# Just A question



## kit s (Dec 7, 2019)

Question for those in the know.
Why wont clicking on the carousal picture take you to the post?
Hard review post unless you stumble across it.
Maybe I am doing something wrong so waiting to be emucated.


----------



## chopsaw (Dec 7, 2019)

kit s said:


> Question for those in the know.
> Why wont clicking on the carousal picture take you to the post?
> Hard review post unless you stumble across it.
> Maybe I am doing something wrong so waiting to be emucated.


It's a change that was made , you now have to click on the text or title in the pic .


----------



## Brokenhandle (Dec 7, 2019)

Are you using phone or computer?  I used to have the same problem on my phone.
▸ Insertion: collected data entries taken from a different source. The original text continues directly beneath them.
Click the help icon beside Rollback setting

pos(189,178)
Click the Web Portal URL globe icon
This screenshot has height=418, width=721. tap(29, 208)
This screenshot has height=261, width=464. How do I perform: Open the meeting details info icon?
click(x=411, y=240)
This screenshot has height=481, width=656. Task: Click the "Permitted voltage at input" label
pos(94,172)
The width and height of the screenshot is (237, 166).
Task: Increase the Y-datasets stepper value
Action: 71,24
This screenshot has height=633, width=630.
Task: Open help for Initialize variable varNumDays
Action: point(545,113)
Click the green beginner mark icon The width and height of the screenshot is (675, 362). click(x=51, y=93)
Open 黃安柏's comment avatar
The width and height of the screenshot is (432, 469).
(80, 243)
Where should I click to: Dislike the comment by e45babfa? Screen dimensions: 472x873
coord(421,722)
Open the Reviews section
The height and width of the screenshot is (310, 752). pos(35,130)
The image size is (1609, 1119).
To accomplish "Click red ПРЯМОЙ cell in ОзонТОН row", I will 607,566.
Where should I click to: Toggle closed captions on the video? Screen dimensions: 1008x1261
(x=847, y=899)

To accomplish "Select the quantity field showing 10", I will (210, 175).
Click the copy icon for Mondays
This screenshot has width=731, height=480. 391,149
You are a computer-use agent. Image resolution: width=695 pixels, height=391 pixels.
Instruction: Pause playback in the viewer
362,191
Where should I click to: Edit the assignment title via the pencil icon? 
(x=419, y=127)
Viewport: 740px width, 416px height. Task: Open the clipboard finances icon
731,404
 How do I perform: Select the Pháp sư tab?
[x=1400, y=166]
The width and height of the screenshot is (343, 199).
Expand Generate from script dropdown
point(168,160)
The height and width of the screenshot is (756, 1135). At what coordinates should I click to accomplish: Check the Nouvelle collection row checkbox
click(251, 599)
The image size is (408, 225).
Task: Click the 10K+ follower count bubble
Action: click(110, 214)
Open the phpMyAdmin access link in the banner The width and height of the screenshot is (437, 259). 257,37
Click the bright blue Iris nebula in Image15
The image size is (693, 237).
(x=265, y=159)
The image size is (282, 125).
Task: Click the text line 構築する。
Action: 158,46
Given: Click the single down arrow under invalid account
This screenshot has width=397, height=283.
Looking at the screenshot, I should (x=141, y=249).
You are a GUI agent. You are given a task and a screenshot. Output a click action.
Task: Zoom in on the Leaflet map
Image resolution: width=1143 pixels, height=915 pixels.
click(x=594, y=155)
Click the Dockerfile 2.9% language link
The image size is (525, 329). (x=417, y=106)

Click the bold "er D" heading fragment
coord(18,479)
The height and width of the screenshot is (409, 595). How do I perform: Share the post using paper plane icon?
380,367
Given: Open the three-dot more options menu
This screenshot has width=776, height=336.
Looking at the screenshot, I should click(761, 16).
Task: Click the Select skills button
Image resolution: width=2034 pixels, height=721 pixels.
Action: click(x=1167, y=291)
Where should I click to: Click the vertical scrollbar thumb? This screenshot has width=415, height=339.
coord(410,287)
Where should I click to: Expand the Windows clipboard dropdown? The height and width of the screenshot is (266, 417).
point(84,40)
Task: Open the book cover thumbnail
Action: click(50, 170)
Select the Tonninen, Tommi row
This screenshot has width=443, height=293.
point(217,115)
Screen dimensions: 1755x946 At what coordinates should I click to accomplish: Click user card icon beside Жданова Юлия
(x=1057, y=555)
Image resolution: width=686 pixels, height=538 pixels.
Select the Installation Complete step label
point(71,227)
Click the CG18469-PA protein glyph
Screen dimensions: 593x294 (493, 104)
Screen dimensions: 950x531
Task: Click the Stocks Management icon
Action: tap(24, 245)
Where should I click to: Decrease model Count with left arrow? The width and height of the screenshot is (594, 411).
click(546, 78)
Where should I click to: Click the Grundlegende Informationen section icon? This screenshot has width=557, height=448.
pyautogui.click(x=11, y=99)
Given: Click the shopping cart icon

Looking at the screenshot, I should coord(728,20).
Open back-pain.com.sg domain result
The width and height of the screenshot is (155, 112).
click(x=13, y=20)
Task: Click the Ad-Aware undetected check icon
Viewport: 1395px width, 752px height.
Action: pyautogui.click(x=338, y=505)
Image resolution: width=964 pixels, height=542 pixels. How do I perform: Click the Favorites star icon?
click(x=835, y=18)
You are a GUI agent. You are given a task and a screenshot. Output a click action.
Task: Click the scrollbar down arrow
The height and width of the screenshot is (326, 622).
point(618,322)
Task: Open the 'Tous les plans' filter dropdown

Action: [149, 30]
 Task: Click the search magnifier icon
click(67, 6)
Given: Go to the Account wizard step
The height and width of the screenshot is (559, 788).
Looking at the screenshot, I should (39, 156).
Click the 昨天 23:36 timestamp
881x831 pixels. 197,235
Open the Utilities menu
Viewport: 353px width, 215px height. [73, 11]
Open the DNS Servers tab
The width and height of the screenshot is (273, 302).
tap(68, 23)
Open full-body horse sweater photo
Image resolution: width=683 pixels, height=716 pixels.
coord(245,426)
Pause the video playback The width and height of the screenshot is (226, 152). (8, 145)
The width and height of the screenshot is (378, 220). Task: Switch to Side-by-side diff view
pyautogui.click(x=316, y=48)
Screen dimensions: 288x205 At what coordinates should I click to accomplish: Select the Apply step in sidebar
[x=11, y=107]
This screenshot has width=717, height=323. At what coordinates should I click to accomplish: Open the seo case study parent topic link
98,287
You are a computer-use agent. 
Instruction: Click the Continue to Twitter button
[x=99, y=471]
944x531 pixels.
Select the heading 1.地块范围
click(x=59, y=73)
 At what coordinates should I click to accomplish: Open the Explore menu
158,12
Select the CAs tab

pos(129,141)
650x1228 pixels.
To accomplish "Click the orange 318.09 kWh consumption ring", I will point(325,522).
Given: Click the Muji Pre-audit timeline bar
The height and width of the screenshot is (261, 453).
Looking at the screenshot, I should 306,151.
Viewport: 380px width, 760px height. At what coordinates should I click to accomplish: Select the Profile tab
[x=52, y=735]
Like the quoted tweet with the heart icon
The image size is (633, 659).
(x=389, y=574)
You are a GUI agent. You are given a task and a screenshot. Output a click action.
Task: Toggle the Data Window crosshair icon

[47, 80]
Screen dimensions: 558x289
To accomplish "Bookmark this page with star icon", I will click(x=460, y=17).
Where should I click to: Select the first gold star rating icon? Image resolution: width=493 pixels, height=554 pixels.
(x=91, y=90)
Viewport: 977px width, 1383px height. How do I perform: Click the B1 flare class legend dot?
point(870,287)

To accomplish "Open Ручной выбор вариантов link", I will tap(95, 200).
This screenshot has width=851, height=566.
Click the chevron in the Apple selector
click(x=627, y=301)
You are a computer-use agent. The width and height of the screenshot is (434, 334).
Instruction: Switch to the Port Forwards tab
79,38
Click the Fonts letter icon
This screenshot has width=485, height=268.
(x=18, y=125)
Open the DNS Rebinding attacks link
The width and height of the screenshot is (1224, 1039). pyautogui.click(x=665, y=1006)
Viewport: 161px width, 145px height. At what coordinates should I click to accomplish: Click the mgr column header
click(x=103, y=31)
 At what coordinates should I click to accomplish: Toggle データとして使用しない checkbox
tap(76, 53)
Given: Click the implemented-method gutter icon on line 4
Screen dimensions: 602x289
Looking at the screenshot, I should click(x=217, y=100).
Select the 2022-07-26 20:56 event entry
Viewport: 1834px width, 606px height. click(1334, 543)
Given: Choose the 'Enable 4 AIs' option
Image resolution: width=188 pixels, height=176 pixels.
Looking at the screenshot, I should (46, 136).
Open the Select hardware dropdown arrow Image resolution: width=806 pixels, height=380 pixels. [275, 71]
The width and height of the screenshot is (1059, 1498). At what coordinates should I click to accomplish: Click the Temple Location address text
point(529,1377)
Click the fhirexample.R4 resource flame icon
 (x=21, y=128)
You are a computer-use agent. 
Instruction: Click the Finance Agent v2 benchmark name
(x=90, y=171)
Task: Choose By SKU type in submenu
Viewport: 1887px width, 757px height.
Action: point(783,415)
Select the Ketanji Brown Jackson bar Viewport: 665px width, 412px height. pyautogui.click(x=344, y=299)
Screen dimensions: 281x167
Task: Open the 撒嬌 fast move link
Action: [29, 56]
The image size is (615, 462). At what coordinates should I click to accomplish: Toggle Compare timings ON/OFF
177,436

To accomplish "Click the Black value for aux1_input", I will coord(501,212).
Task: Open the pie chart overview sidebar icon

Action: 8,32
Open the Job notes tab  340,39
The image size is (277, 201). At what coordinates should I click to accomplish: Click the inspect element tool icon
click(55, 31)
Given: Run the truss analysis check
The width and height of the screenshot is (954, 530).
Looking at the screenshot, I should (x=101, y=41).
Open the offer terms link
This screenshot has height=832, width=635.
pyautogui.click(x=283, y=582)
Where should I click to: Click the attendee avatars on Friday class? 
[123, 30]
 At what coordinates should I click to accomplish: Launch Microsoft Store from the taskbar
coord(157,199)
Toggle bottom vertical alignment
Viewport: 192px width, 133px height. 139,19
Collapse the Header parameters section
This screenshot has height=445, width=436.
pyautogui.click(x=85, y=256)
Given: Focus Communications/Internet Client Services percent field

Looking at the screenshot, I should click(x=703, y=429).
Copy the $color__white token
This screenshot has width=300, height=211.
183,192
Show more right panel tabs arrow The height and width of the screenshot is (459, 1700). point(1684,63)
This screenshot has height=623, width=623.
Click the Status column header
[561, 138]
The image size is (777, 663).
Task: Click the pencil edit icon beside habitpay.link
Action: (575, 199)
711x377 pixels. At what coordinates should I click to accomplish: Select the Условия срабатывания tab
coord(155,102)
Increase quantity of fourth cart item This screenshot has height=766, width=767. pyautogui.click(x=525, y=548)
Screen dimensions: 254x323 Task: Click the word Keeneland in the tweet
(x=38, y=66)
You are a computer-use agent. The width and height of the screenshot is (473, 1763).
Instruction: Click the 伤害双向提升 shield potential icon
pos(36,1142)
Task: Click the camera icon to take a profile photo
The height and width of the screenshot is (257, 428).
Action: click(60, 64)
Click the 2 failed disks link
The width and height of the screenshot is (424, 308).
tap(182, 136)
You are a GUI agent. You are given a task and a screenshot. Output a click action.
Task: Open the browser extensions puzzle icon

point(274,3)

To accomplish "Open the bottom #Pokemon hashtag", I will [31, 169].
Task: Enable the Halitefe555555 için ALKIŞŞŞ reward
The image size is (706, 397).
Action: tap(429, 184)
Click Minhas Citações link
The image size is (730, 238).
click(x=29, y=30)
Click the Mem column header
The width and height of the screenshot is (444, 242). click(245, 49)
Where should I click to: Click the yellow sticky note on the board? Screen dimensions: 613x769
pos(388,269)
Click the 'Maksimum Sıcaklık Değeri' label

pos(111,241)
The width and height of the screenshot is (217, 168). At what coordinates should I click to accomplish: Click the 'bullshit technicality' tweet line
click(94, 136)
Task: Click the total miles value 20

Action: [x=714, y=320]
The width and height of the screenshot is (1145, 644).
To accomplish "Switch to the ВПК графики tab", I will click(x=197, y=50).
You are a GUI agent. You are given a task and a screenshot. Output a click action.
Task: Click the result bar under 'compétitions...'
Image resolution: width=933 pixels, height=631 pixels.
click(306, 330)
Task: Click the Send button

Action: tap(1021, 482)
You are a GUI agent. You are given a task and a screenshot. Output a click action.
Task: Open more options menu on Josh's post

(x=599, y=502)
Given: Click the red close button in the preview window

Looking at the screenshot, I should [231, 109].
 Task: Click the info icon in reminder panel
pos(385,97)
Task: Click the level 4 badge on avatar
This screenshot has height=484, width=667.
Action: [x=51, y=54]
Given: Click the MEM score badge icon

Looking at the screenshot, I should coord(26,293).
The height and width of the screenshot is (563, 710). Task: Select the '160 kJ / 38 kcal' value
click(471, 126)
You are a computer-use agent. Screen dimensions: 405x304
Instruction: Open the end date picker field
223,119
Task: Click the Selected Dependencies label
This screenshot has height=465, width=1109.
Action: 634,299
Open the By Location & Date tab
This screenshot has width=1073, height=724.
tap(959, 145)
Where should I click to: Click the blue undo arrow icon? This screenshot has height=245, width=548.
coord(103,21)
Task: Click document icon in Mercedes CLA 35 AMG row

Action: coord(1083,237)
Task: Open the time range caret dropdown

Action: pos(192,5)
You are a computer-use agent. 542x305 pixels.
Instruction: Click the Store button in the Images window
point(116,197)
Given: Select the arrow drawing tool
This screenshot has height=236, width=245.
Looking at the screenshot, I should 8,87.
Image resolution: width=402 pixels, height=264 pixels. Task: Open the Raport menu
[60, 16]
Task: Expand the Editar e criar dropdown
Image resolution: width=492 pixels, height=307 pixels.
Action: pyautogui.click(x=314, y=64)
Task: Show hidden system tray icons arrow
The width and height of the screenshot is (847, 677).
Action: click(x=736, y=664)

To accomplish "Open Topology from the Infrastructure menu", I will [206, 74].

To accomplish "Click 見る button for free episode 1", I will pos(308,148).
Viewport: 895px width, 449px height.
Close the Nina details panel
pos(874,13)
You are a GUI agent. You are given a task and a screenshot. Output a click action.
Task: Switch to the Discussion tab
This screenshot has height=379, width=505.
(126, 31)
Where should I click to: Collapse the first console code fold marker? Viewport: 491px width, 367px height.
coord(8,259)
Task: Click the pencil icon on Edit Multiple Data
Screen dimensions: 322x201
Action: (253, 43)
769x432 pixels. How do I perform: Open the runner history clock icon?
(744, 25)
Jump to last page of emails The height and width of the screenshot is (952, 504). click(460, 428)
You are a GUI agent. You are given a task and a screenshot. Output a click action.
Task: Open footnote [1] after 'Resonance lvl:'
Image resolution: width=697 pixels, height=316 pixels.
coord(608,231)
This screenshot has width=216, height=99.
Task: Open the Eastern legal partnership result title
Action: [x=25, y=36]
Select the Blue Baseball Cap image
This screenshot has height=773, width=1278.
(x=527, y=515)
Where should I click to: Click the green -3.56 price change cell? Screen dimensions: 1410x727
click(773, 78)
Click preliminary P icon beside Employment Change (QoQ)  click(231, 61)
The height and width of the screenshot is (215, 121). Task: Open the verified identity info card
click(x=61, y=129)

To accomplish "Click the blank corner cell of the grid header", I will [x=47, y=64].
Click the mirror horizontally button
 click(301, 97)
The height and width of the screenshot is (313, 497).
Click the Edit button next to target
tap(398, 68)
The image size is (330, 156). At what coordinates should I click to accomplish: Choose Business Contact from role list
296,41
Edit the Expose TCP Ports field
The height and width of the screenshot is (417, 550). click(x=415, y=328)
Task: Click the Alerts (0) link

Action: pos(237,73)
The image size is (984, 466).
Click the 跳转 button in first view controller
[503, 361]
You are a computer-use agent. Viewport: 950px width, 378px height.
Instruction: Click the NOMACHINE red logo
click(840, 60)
I thought it was operator error,  work one day then not the next.  Never did anything really and it started working.  Early on I did clear my history but that didn't do much. Maybe give it a few choice words lol

Ryan


----------



## pc farmer (Dec 7, 2019)

chopsaw is right.  You now have to click on the text in the picture.


----------



## chopsaw (Dec 7, 2019)

The question was asked and answered before . It's a great change .


----------



## kit s (Dec 8, 2019)

Thanks all...missed the info Chopsaw. Thanks again, as always somebody comes through.


----------



## chopsaw (Dec 8, 2019)

kit s
 , just want to make sure my comment in post 5 doesn't come off wrong . Just meaning I saw it answered before , and that's why I knew . Have a good day .


----------